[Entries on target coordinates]

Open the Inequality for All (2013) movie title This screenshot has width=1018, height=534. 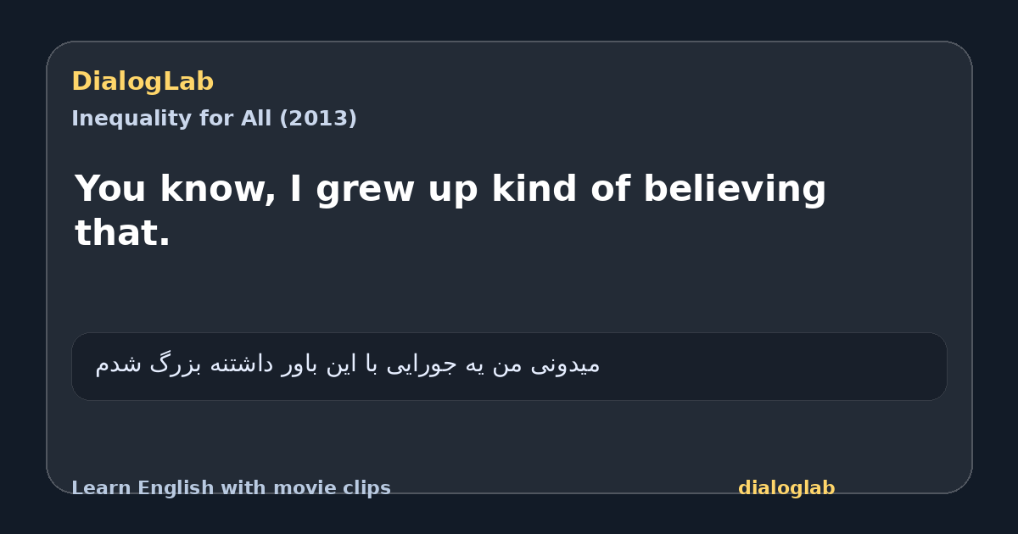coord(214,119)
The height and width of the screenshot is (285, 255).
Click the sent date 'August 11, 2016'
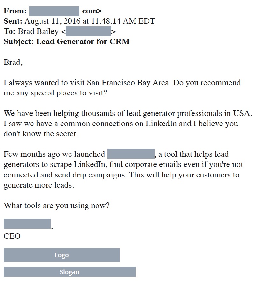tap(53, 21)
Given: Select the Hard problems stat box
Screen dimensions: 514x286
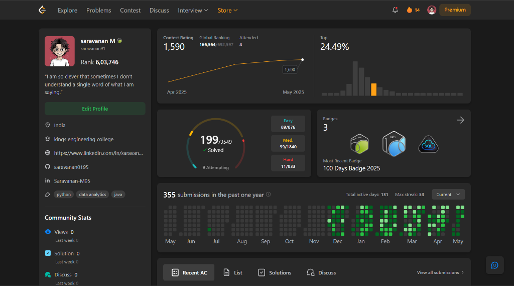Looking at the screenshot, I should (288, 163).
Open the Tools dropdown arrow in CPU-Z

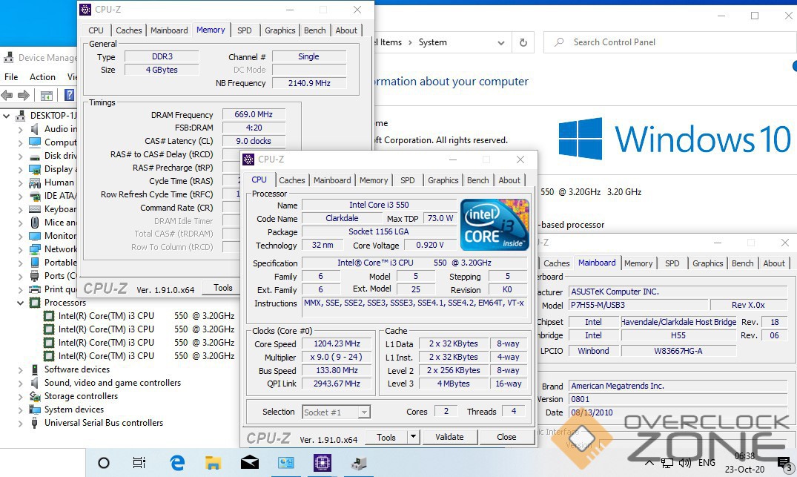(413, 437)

--

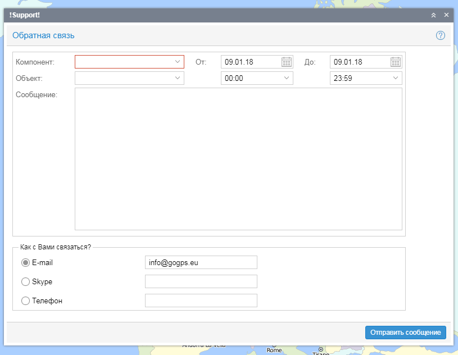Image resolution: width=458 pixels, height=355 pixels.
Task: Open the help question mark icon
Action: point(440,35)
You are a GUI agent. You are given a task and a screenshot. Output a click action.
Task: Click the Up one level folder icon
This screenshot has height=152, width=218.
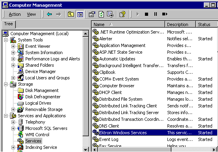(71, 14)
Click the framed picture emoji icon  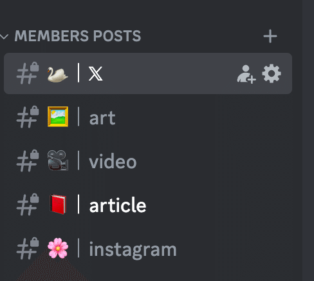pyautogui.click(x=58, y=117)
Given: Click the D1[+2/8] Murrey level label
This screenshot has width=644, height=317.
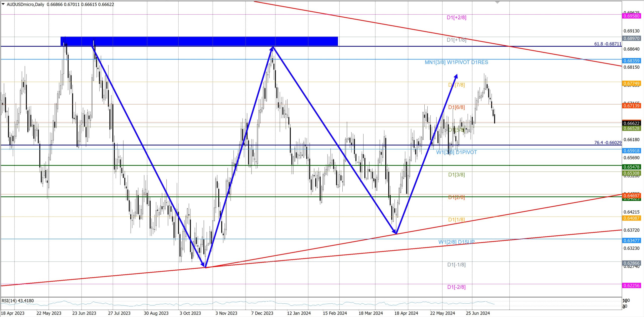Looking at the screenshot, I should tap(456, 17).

## SHORT TASK
Can you repeat the rows verbatim from the line with "Given: Click the D1[+2/8] Murrey level label" to the line with "Looking at the screenshot, I should tap(456, 17).", leaving out the pictures?

## PROBLEM SOLUTION
Given: Click the D1[+2/8] Murrey level label
This screenshot has width=644, height=317.
Looking at the screenshot, I should tap(456, 17).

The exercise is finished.